The diagnostic evaluation of patients with this syndrome is complicated. In arriving at a diagnosis, it is important to identify cases where the clinical presentation includes both serious medical illness (e.g., pneumonia, systemic infection, etc.) and untreated or inadequately treated extrapyramidal signs and symptoms (EPS). Other important considerations in the differential diagnosis include central anticholinergic toxicity, heat stroke, malignant hyperthermia, drug fever and primary central nervous system (CNS) pathology.
The management of NMS should include 1) immediate discontinuation of metoclopramide and other drugs not essential to concurrent therapy, 2) intensive symptomatic treatment and medical monitoring, and 3) treatment of any concomitant serious medical problems for which specific treatments are available. Bromocriptine and dantrolene sodium have been used in treatment of NMS, but their effectiveness have not been established (see ADVERSE REACTIONS).
In one study in hypertensive patients, intravenously administered metoclopramide was shown to release catecholamines; hence, caution should be exercised when metoclopramide is used in patients with hypertension.
Because metoclopramide produces a transient increase in plasma aldosterone, certain patients, especially those with cirrhosis or congestive heart failure, may be at risk of developing fluid retention and volume overload. If these side effects occur at any time during metoclopramide therapy, the drug should be discontinued.
Adverse reactions, especially those involving the nervous system, may occur after stopping the use of metoclopramide. A small number of patients may experience a withdrawal period after stopping metoclopramide that could include dizziness, nervousness, and/or headaches.
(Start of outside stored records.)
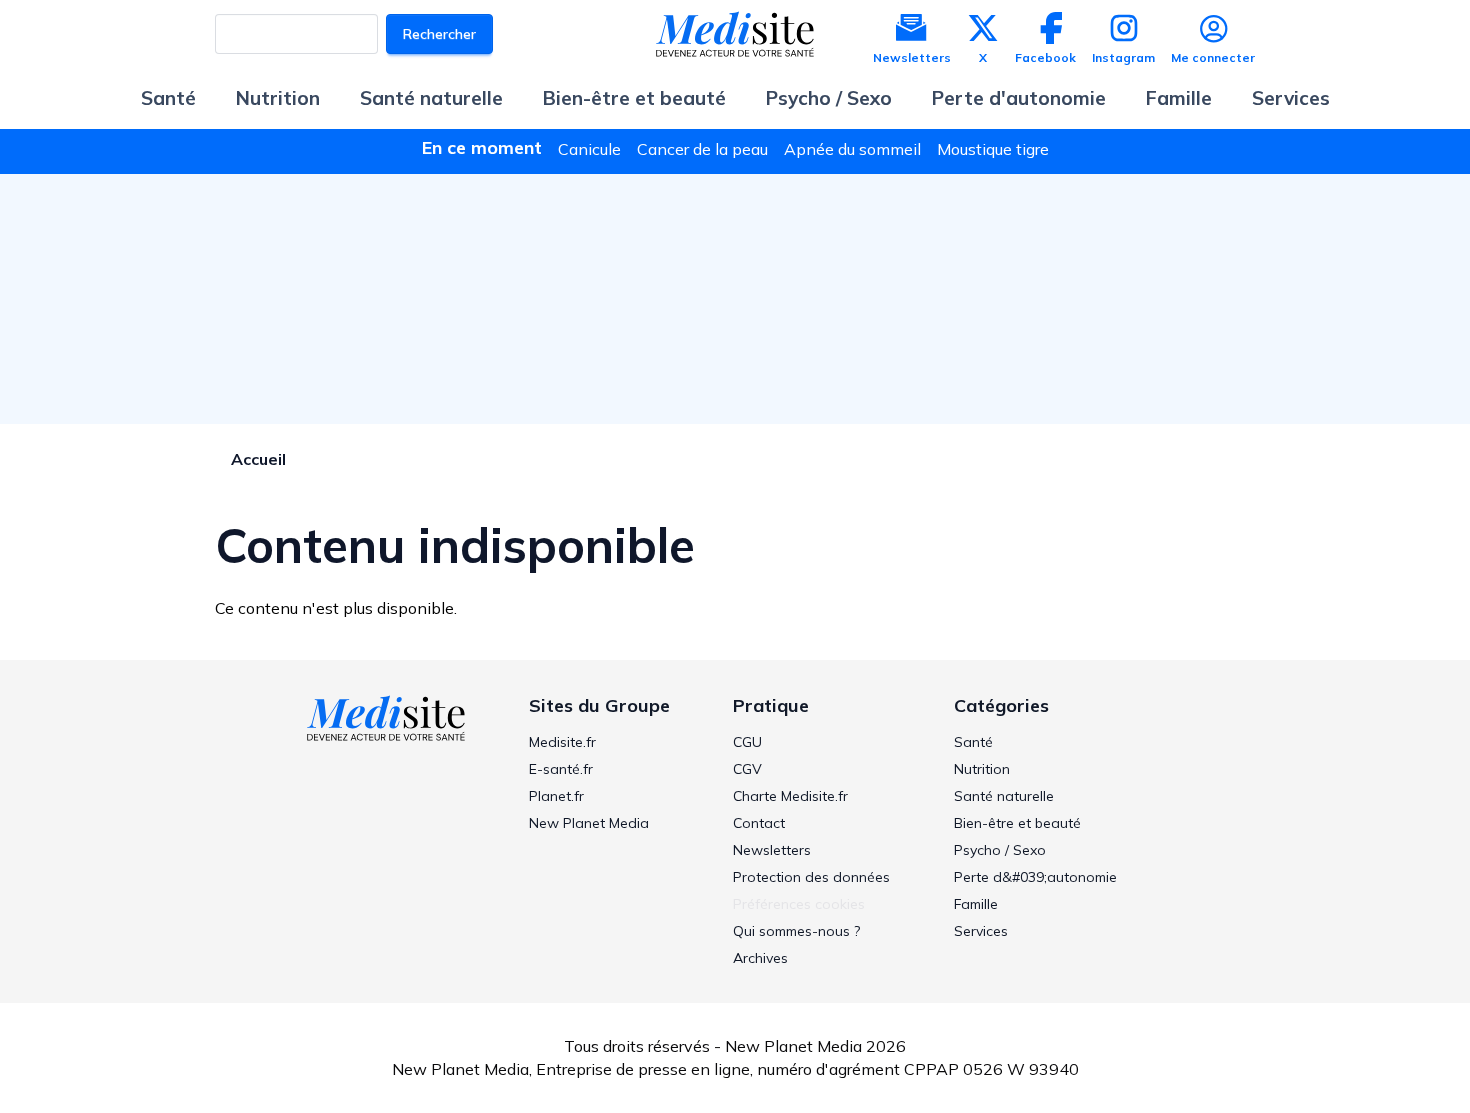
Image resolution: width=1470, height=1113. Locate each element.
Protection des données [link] (811, 877)
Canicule (589, 149)
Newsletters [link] (772, 850)
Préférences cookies (799, 904)
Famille (1179, 98)
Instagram (1123, 57)
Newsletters (912, 57)
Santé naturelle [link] (1004, 796)
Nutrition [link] (982, 769)
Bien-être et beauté (634, 98)
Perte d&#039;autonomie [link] (1035, 877)
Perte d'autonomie (1019, 98)
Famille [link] (976, 904)
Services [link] (981, 931)
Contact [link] (759, 823)
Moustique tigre (993, 149)
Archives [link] (760, 958)
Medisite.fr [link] (562, 742)
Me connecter (1213, 57)
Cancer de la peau (702, 149)
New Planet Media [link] (589, 823)
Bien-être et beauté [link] (1017, 823)
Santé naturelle (431, 98)
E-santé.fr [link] (561, 769)
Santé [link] (973, 742)
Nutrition (278, 98)
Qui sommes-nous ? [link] (796, 931)
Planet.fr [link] (556, 796)
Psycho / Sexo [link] (1000, 850)
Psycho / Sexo (829, 98)
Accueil (258, 459)
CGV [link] (747, 769)
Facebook (1045, 57)
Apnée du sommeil (852, 149)
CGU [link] (747, 742)
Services (1291, 98)
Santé (168, 98)
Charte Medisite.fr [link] (790, 796)
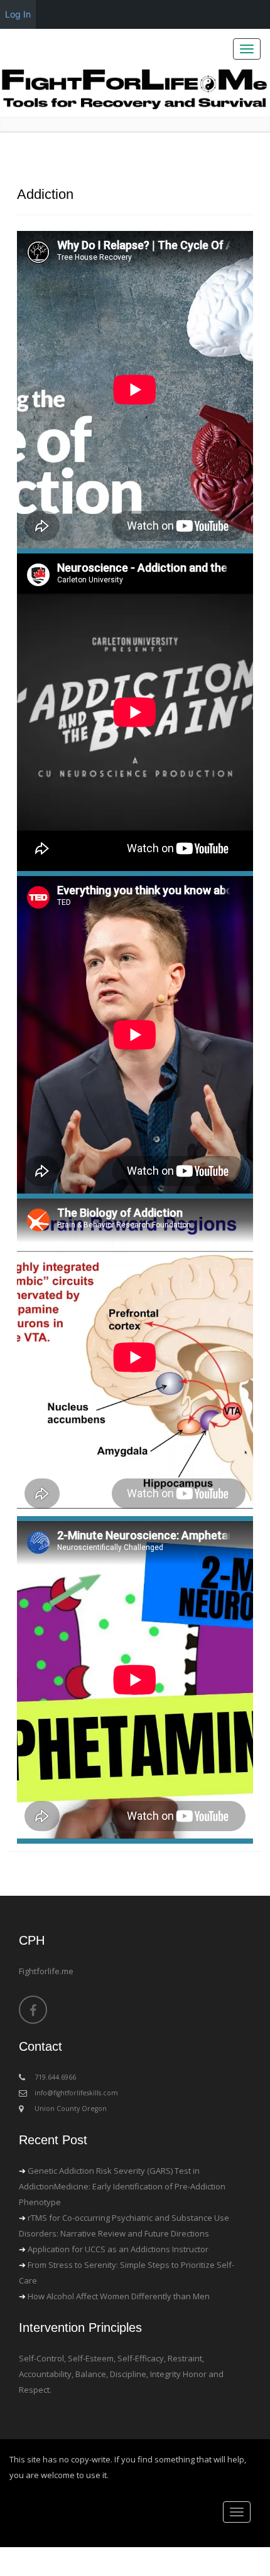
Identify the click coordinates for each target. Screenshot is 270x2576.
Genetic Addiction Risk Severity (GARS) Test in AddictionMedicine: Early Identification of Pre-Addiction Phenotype (122, 2186)
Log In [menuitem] (18, 14)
The use of metoclopramide tablets is recommended for adults only. Metoclopramide may impair the mental and/or physical abilities required for the performance of hazardous tasks such as operating machinery or driving a motor vehicle. The ambulatory patient should be cautioned accordingly.
The effects of metoclopramide on gastrointestinal motility are antagonized by anticholinergic drugs and narcotic analgesics. Additive sedative effects can occur when metoclopramide is given with alcohol, sedatives, hypnotics, narcotics, or tranquilizers.
The finding that metoclopramide releases catecholamines in patients with essential hypertension suggests that it should be used cautiously, if at all, in patients receiving monoamine oxidase inhibitors.
Absorption of drugs from the stomach may be diminished (e.g., digoxin) by metoclopramide, whereas the rate and/or extent of absorption of drugs from the small bowel may be increased (e.g., acetaminophen, tetracycline, levodopa, ethanol, cyclosporine).
Gastroparesis (gastric stasis) may be responsible for poor diabetic control in some patients. Exogenously administered insulin may begin to act before food has left the stomach and lead to hypoglycemia. Because the action of metoclopramide will influence the delivery of food to the intestines and thus the rate of absorption, insulin dosage or timing of dosage may require adjustment.
A 77-week study was conducted in rats with oral doses up to about 40 times the maximum recommended human daily dose. Metoclopramide elevates prolactin levels and the elevation persists during chronic administration. Tissue culture experiments indicate that approximately one-third of human breast cancers are prolactin-dependent in vitro, a factor of potential importance if the prescription of metoclopramide is contemplated in a patient with previously detected breast cancer. Although disturbances such as galactorrhea, amenorrhea, gynecomastia, and impotence have been reported with prolactin-elevating drugs, the clinical significance of elevated serum prolactin levels is unknown for most patients. An increase in mammary neoplasms has been found in rodents after chronic administration of prolactin-stimulating neuroleptic drugs and metoclopramide. Neither clinical studies nor epidemiologic studies conducted to date, however, have shown an association between chronic administration of these drugs and mammary tumorigenesis; the available evidence is too limited to be conclusive at this time.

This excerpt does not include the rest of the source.